Pourquoi la croyance en cette loi persiste malgré son irréalisme ?
Il faut bien comprendre que derrière les prix, il y a les revenus. Le coeur des problèmes que l’on connaît actuellement, c’est celui du pouvoir d’achat et des inégalités considérables que l’on observe entre les professions. Entre l’intérimaire et le footballeur du PSG, il y a des rapports salariaux de 1 à 2000. Comment justifie-t-on ces écarts effarants de revenus ? Avec la loi du marché. Telle profession, tel footballeur est très demandé ; tel autre l’est moins. Soit « ceux qui ont réussi et ceux qui ne sont rien » pour emprunter une formule du Président Emmanuel Macron.

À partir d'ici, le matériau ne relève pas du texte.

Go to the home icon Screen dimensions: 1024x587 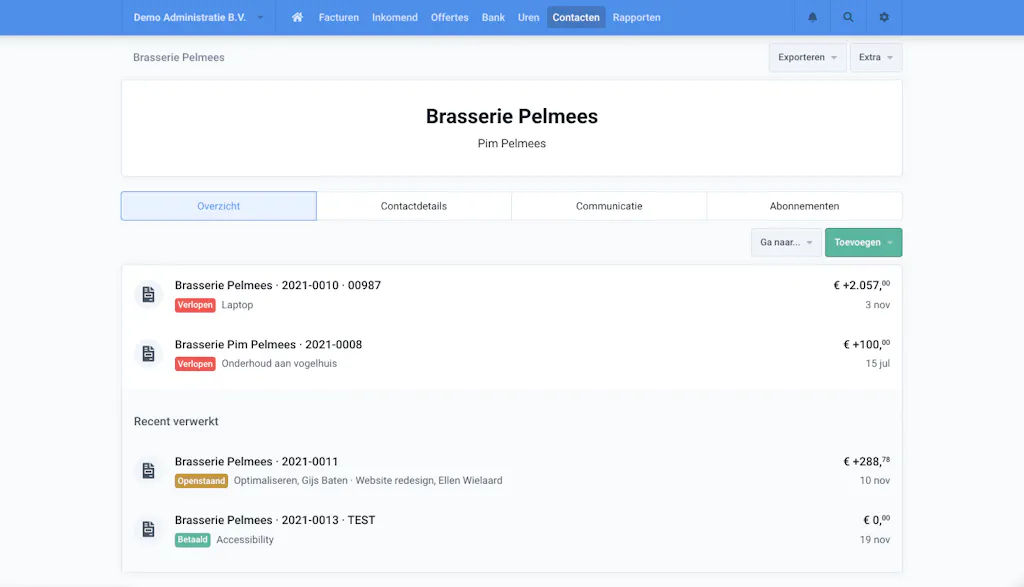click(297, 18)
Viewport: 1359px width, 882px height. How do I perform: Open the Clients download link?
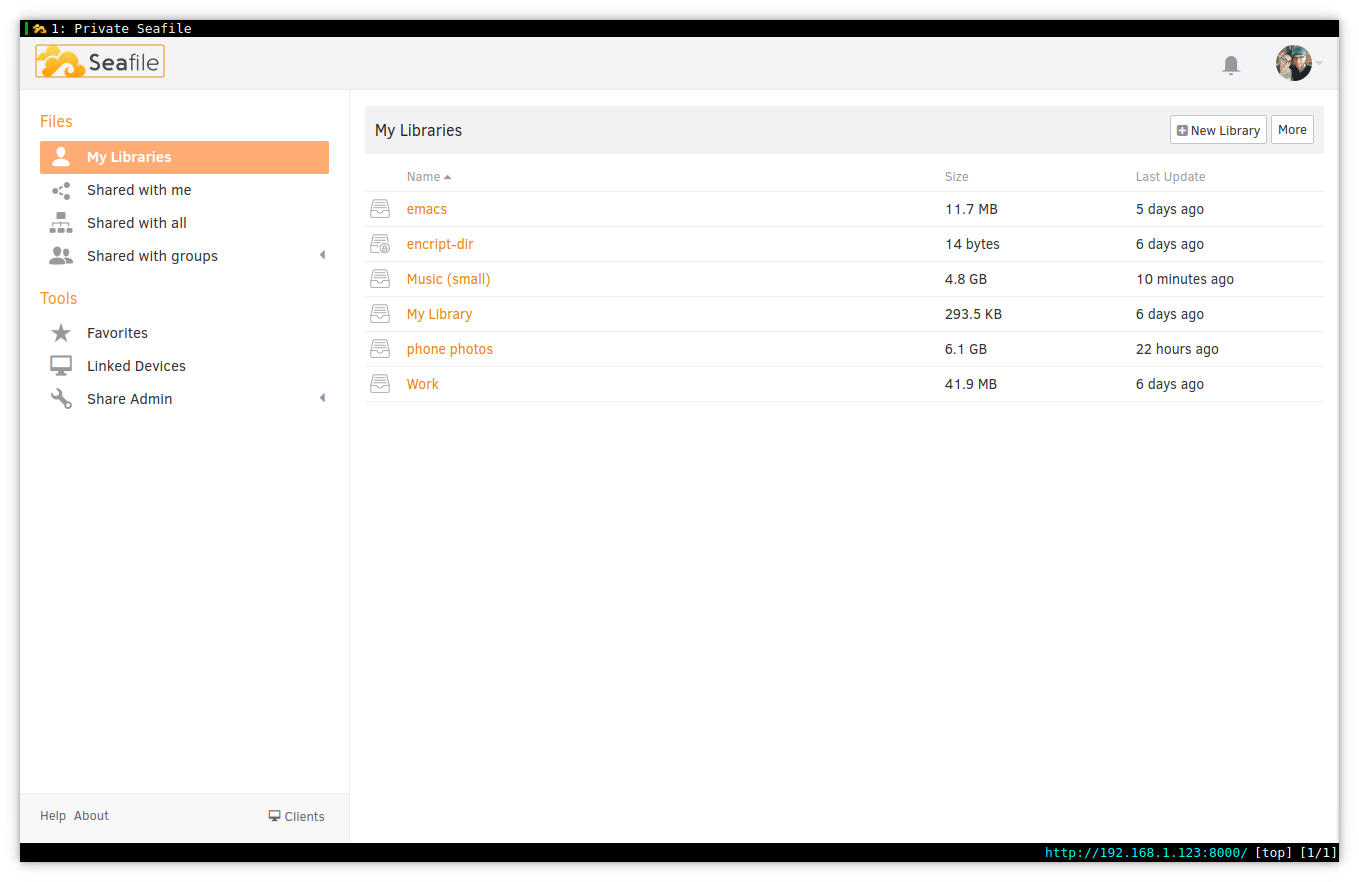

Les bas salaires sont le produit d’un marché du travail qui organise la concurrence et hiérarchise la valeur des uns et des autres. De même, la faillite d’un petit entrepreneur sera justifiée par son incapacité à vendre ses produits au « bon » prix. La « loi de l’offre et de la demande » permet de fixer un prix, que l’on désigne comme le prix « normal », le prix du marché. Cette normalité qui émane d’un marché impersonnel et immanent sert surtout à justifier les écarts de revenus entre les personnes. Car tous les prix sont à la fois des coûts et des revenus. Il en va de même pour le salaire qui n’est que le prix du travail. Dans cette représentation, nous sommes tous acheteurs et vendeurs. Aussi, la « loi de l’offre et de la demande » ne sert pas tant à expliquer quoi que ce soit, qu’à justifier les équilibres du système économique. C’est le marché et non l’État qui décide de la distribution des revenus. Pour les néolibéraux, laisser au marché le soin de déterminer la hiérarchie économique et sociale c’est rassurant.